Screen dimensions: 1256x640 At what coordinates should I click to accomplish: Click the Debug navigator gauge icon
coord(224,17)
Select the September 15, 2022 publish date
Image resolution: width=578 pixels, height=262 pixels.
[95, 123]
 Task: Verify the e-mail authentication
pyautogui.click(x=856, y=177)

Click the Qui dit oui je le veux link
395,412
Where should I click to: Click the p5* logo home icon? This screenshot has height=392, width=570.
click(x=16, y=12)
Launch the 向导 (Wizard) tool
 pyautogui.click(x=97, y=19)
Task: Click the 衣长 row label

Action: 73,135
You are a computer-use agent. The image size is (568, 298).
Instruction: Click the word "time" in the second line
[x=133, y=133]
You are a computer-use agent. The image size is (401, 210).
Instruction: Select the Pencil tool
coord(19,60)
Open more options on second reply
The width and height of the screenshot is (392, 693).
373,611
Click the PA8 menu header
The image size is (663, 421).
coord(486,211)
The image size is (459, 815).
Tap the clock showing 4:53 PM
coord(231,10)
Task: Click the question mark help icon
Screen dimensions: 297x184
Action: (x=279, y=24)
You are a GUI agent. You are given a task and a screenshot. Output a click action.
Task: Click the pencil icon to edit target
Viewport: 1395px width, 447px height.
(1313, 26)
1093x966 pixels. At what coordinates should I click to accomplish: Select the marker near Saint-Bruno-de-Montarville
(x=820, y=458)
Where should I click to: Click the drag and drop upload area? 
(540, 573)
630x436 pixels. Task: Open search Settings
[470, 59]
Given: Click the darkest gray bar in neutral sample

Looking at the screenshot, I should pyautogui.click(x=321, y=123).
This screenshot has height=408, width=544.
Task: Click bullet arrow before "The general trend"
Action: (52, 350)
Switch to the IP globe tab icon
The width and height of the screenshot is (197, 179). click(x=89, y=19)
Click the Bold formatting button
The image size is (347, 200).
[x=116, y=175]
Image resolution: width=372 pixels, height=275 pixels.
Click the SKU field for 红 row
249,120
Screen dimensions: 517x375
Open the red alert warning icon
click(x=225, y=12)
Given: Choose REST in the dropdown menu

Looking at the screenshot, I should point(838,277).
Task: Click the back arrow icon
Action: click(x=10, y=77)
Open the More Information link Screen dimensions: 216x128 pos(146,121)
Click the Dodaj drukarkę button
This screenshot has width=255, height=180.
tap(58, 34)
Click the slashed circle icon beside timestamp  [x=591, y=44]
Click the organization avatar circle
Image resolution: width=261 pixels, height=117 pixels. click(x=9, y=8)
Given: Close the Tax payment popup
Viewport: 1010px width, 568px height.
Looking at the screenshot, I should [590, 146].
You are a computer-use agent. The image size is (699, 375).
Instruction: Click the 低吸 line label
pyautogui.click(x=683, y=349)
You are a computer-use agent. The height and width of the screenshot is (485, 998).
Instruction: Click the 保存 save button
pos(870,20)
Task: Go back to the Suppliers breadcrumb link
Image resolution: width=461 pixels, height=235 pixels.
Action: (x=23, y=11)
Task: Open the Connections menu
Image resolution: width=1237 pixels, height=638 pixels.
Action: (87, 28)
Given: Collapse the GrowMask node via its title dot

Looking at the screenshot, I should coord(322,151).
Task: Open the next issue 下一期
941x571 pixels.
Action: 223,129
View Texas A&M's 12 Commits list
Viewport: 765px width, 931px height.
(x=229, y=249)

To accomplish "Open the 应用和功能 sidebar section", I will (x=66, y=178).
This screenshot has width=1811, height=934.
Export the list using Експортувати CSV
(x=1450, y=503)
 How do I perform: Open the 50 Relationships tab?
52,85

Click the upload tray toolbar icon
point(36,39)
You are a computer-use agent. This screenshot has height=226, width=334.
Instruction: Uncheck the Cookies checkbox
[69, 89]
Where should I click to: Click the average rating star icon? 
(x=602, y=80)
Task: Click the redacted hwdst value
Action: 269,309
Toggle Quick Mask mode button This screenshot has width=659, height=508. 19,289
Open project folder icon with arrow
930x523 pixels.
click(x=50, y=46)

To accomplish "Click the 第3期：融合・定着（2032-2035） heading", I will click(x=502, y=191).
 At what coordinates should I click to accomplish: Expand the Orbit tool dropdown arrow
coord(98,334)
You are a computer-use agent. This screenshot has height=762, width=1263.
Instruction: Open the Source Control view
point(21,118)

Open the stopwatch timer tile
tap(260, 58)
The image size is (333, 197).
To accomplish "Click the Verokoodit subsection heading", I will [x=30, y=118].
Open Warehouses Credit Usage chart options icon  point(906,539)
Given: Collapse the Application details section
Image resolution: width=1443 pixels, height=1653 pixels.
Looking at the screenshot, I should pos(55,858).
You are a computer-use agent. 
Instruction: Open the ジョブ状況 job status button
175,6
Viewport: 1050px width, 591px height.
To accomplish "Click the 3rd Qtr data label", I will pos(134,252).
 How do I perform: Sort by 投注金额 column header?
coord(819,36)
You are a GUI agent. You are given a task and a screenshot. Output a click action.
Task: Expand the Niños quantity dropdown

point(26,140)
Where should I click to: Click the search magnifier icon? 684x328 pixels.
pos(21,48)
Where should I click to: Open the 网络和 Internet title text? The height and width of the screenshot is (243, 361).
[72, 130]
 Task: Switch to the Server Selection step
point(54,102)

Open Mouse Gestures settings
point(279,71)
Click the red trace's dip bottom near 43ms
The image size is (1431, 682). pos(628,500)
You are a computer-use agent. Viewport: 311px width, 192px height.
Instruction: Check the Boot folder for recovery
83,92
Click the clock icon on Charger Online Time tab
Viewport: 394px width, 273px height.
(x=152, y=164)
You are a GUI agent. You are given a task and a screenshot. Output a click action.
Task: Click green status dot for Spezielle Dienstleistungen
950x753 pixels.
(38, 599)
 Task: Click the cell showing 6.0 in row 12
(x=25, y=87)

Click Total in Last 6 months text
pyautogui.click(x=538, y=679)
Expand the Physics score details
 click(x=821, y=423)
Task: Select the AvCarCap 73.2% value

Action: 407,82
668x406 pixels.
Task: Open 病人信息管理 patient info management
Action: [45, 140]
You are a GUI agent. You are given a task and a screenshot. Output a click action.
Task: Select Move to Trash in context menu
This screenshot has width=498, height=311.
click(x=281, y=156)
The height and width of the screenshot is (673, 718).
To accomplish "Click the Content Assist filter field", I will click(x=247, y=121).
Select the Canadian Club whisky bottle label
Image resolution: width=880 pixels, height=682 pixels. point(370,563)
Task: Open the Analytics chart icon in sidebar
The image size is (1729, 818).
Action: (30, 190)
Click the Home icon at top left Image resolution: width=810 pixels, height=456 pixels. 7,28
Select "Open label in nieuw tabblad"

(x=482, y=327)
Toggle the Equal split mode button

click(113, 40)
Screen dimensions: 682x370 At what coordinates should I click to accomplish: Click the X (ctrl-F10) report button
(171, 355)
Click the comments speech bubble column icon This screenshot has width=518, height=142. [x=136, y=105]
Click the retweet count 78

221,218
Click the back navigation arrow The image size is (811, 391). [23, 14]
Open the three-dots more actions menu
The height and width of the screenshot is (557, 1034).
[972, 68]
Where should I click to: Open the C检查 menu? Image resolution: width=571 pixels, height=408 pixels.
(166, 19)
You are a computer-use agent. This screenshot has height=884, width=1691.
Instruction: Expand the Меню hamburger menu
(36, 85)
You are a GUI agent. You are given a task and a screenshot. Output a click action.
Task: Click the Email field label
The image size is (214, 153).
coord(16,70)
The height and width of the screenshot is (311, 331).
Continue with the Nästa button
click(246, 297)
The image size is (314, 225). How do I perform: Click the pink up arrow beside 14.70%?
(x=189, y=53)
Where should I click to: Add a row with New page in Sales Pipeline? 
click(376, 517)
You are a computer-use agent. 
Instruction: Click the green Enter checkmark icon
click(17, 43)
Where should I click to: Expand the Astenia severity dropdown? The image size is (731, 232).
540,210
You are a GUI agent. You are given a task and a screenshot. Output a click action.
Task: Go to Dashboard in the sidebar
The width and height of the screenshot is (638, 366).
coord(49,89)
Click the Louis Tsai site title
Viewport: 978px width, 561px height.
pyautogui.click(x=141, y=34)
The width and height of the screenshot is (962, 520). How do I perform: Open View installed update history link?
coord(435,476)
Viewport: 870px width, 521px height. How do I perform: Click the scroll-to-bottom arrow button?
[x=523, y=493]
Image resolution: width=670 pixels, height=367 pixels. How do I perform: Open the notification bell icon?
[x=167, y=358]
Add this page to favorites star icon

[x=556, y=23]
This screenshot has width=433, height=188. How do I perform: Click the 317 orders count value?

§

Directions >> Copy each line of the data that includes the word "chart".

Solution to this exercise >>
Open Warehouses Credit Usage chart options icon  point(906,539)
Task: Open the Analytics chart icon in sidebar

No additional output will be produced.